Looking ahead to 2021, it is perhaps more important than ever to recognise the work of the amazing people who have fought through the toughest odds to provide performing arts education to people of all ages and backgrounds this year. Nominations in 17 Awards categories are open now until 2 November 2020.
I spoke to Samantha O'Reilly of Coombe Boys' School New Malden, winners of Outstanding School Drama Department 2020, to find out what winning meant to them: ‘We actually went to the ceremony absolutely 100% not expecting to win, because we knew we were shortlisted against some other amazing schools.’
O'Reilly explains that the opportunity to find out about the other schools on the shortlist was ‘lovely – to make those connections all over the country and find that there were people out there doing similar things.’
‘As a team we agreed that we'd go and really celebrate the fact that we'd been shortlisted: enjoy the evening (it was a lavish affair and it was lovely to dress up and go out), but then to have won it – it was absolutely thrilling to come away at the end of the evening as winners, but totally unexpected.’
‘I'm very glad you don't ask any of us to speak, like at the Oscars,’ she tells me, ‘because I would have had absolutely nothing ready! My head teacher didn't join us on the night: as soon as we'd won, I rang him. He said “it's 10 o'clock at night, what is going on?!”’
‘For us,’ she says, ‘it was about really celebrating the recognition of 15 years of getting drama, that didn't even exist in the school when I first started, up to where we wanted it to be. It was validation for the team, and something that we really celebrated with the boys: they were absolutely thrilled. But our biggest surprise was the lovely reaction we got from our parents: we were just inundated with messages of congratulations and support and we were really lucky to have just got that in before coronavirus struck us.
‘We'd begun to think about some plans for how to take that win and title and use it to our benefit, and then we ended up in lockdown, which was really frustrating.

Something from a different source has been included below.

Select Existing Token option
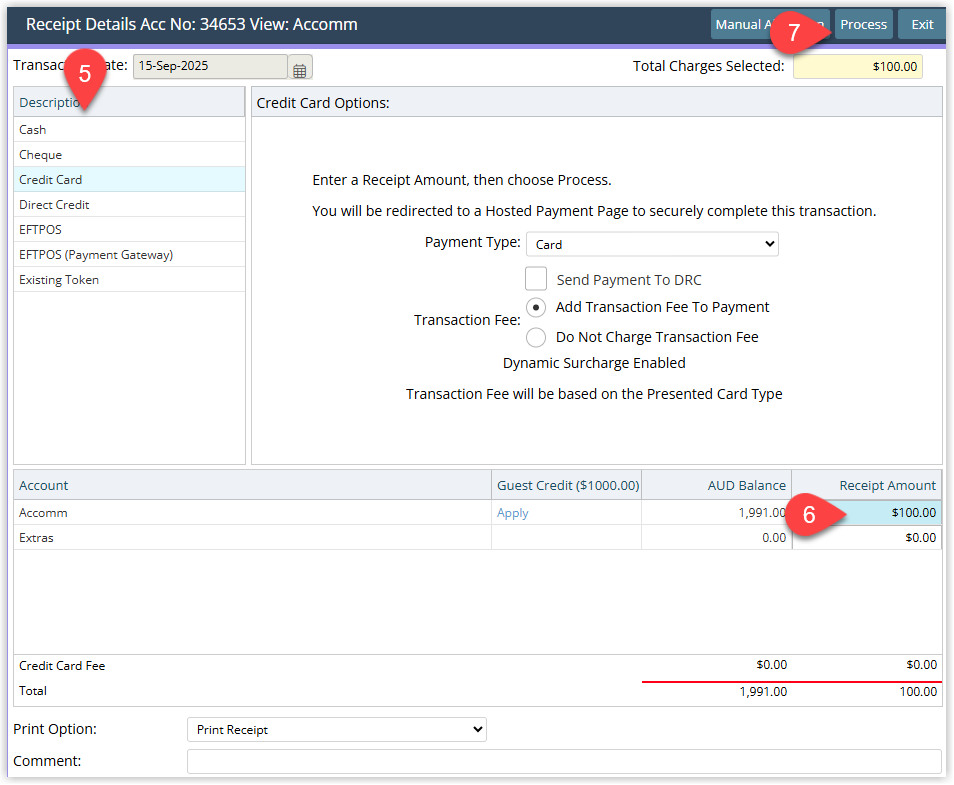The image size is (954, 785). (x=130, y=279)
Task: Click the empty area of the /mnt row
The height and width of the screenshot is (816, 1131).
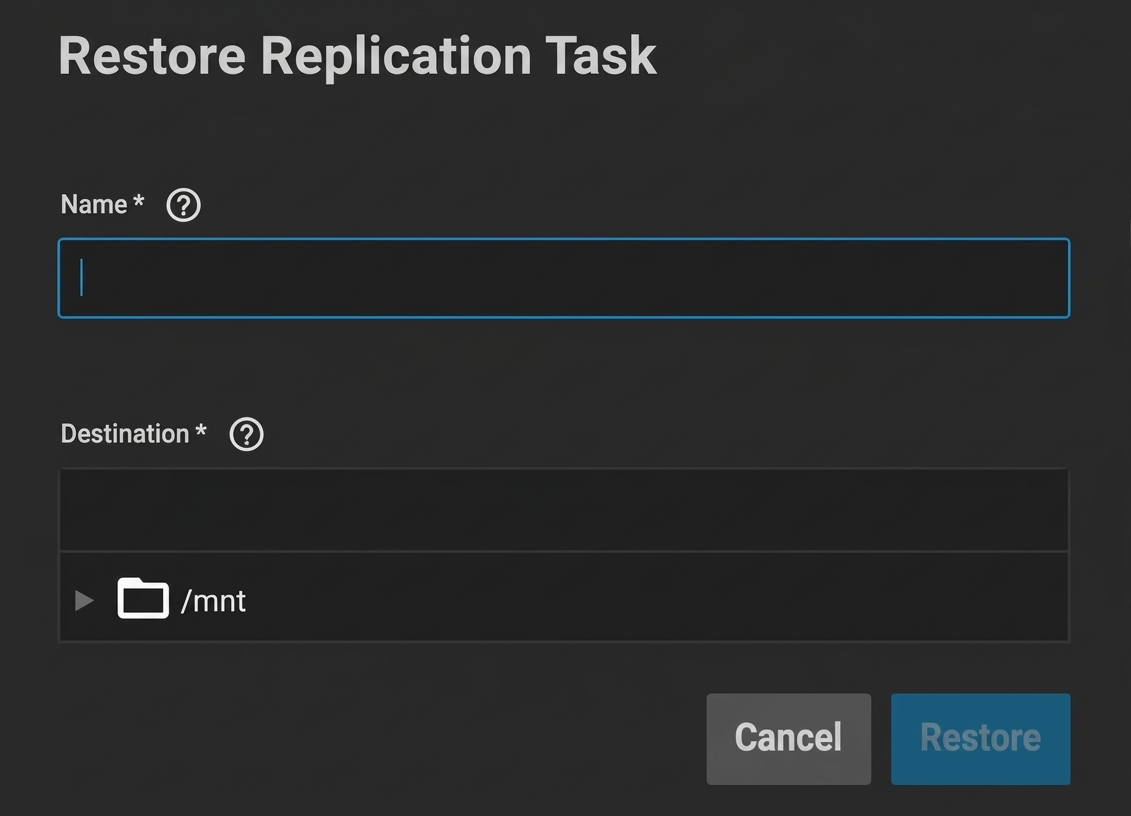Action: click(x=656, y=598)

Lots of people were making contact with us because of the news, who we would want to partner with – and then we all came to a crashing halt.’
Facing adversity
How, then, did this Outstanding department deal with the lockdown?

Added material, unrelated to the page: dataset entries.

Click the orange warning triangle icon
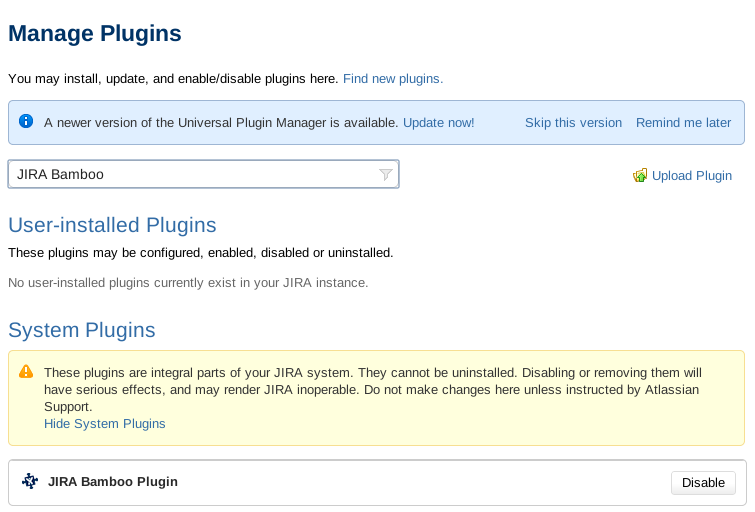Viewport: 755px width, 512px height. pyautogui.click(x=26, y=372)
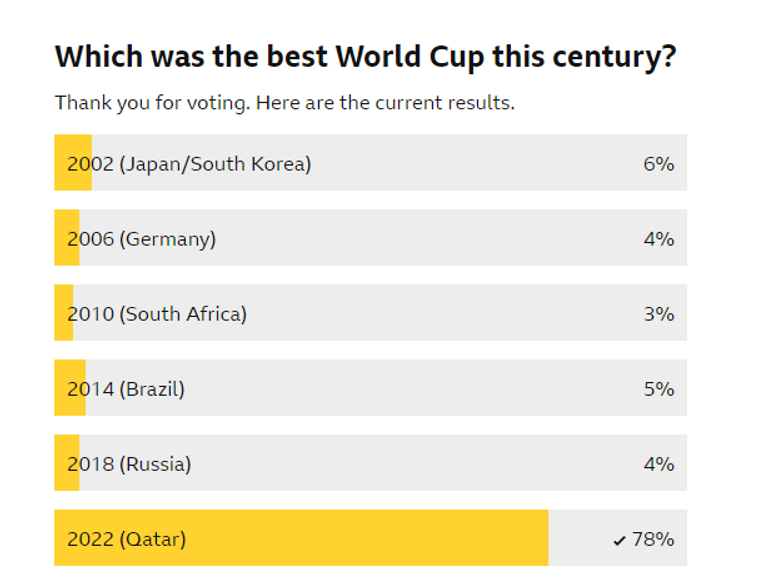
Task: Click the grey unfilled part of Brazil bar
Action: coord(420,389)
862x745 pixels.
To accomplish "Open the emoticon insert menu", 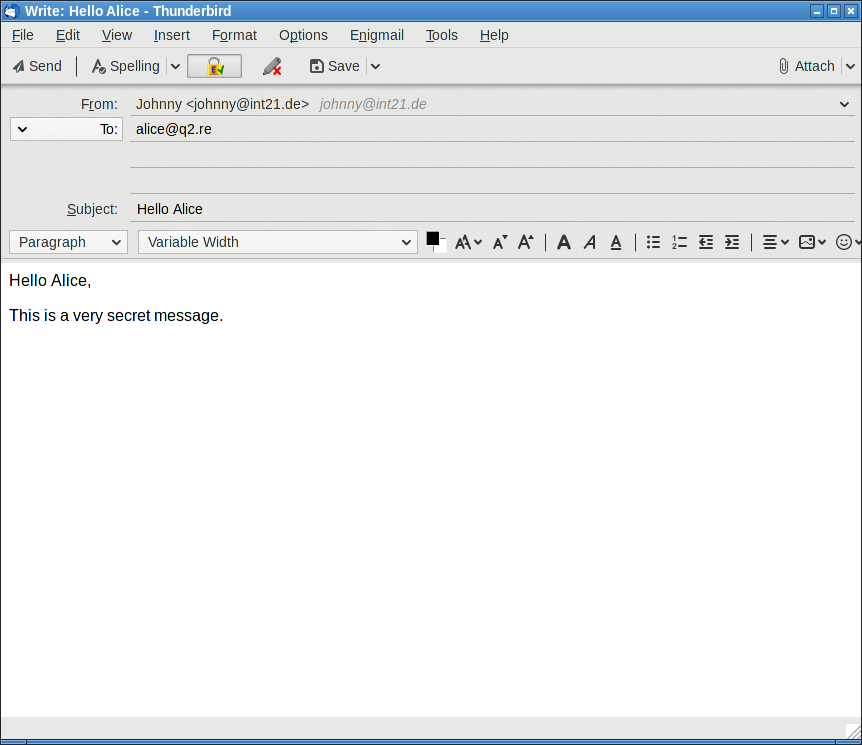I will 846,242.
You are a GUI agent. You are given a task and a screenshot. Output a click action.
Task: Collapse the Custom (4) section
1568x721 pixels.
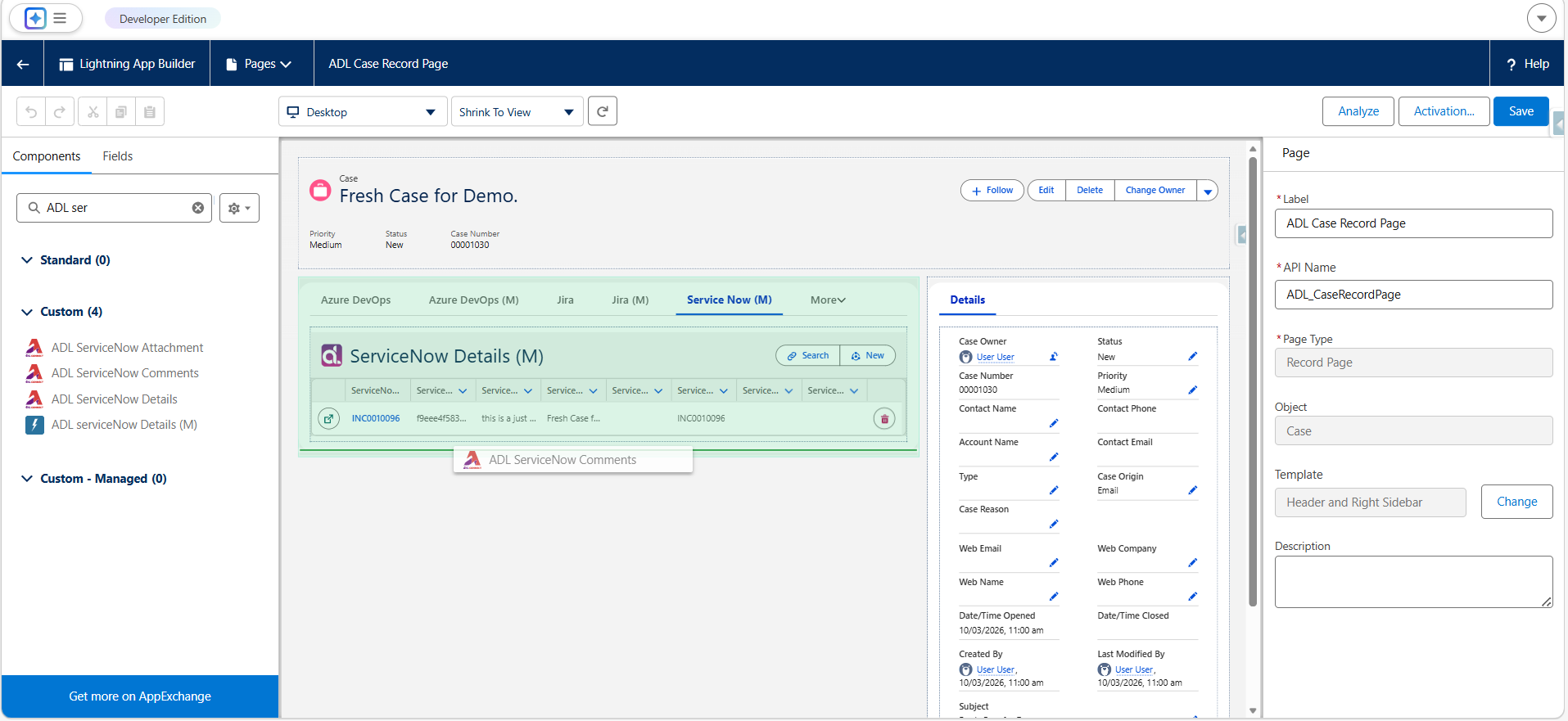(x=27, y=312)
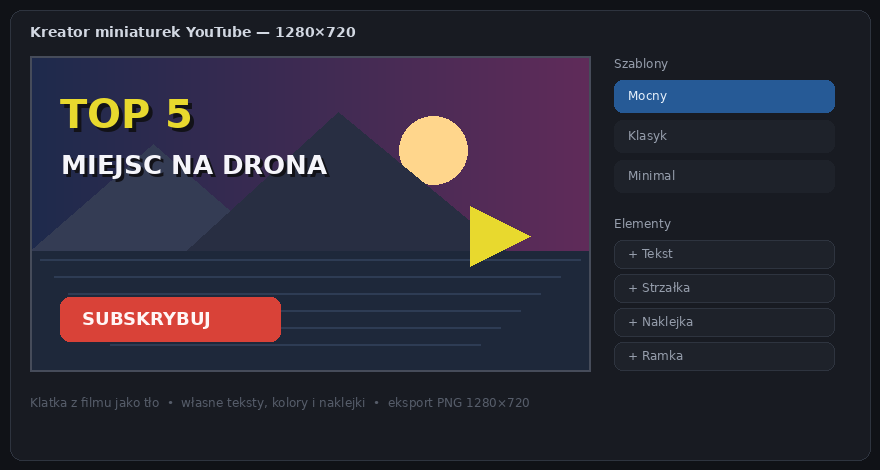The width and height of the screenshot is (880, 470).
Task: Click the Elementy section heading
Action: pyautogui.click(x=642, y=224)
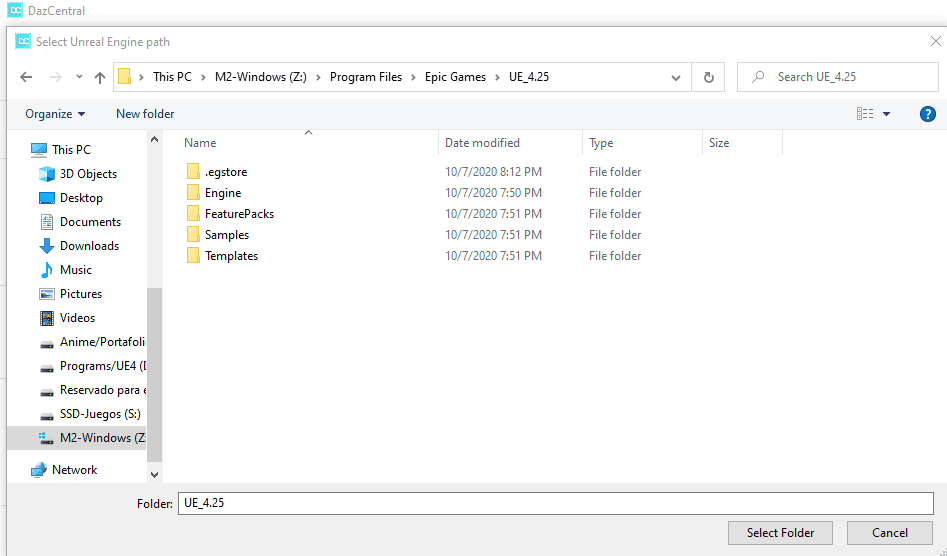Image resolution: width=947 pixels, height=556 pixels.
Task: Open 3D Objects in sidebar
Action: (x=88, y=174)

‘Like all good drama teachers we immediately said “ok how can we adapt and be creative?” We looked at what we had planned scheme of work-wise to see how we could adapt it, and then we leant really heavily on the support of loads of fantastic people who just gave during that lockdown period.

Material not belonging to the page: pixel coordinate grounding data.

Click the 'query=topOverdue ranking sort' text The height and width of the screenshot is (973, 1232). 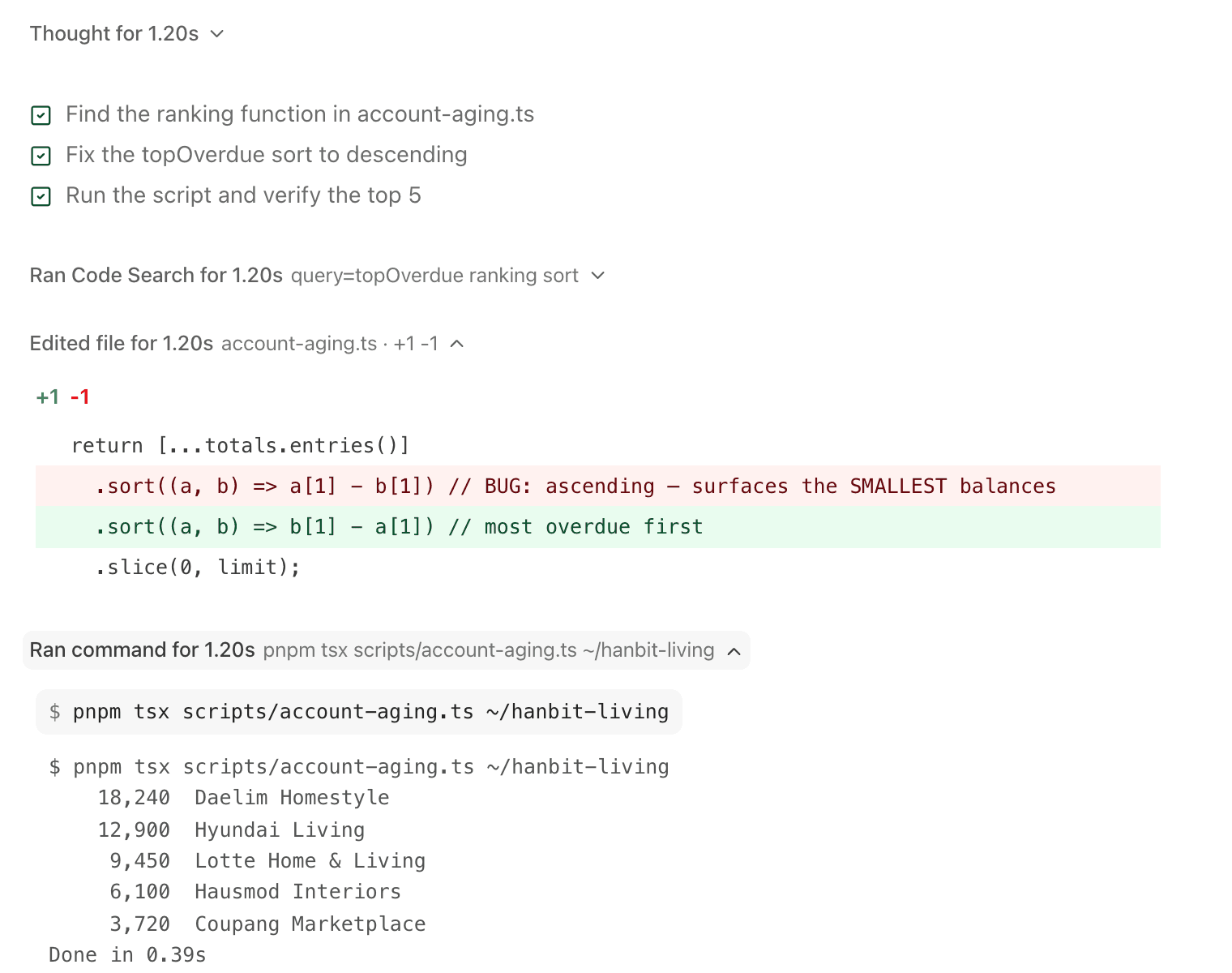point(434,276)
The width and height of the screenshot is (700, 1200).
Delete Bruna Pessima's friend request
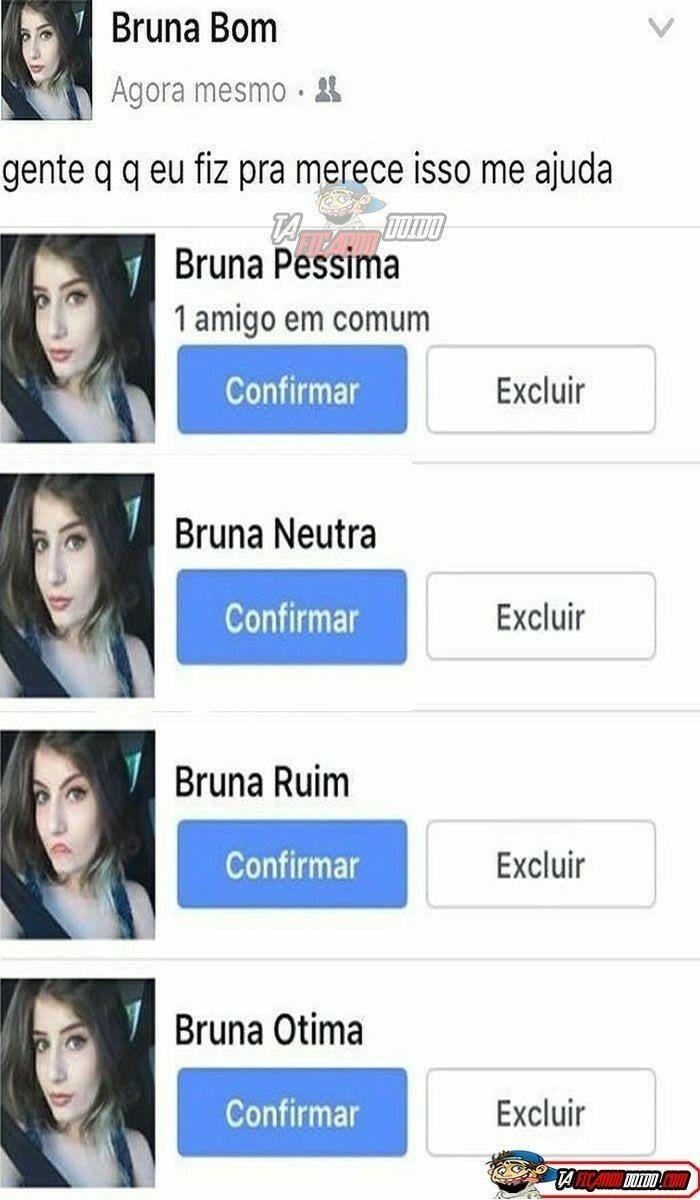[x=541, y=390]
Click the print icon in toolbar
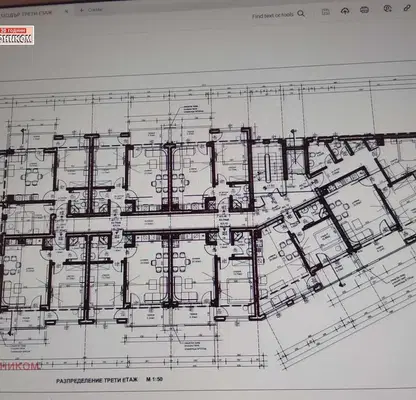The image size is (416, 400). 364,10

The team's usual end-of-Year 9 puppetry scheme of work was offered at a distance with the help of free resources from Gyre and Gimble, Little Angel Theatre and Handspring Puppet Company. ‘If it hadn't been for the fact that the wider arts community had leant out and supported schools in that way,’ she says, ‘I think we would have struggled a lot more as drama teachers.’
O'Reilly's department did ‘watch-parties’ at their usual extra-curricular drama times, logging on together to watch NT Live and other productions, and then having group discussions. They worked closely with Company Three on their Coronavirus Time Capsule – ‘and that was a really nice pastoral piece of work alongside the drama element, because they were able to communicate how they were feeling with us, and what they were experiencing, and capture that for ever, so it's a piece of history.’
The staff took the opportunity to benefit from online CPD with the likes of the Paper Birds, and took ideas from other teachers’ work, signposted on the websites of National Drama and Open Drama. ‘Pilot Theatre did some amazing stuff – we were able to chat with the playwright of one of their pieces, they released and streamed a production that they were touring that they couldn't take on any further…all of those things were ways of keeping our young men really engaged in a subject that usually so relies on them being able to work together.’
‘And then as soon as we could,’ she concludes, ‘we did summer schools: ‘show-in-a-week’ outdoor site-specific theatre – just to get everyone back together again and do what we love, explore and stage work. It was absolutely thrilling to be able to have young people with us again.’
Looking forward
O'Reilly is firmly entrenched in the community spirit that lockdown created and keen to ‘give back to those people that gave to us’ – already looking at ways to book school group tickets for the local Rose Theatre in Kingston, and planning school bookings with Splendid Productions, Pilot Theatre and Frantic Assembly.
There is still time to nominate yourself and others in the 17 awards categories, and the opportunities both for recognition and networking brought by the process are self-evident. O'Reilly's final words on the subject: ‘I would 100% encourage people to do it.’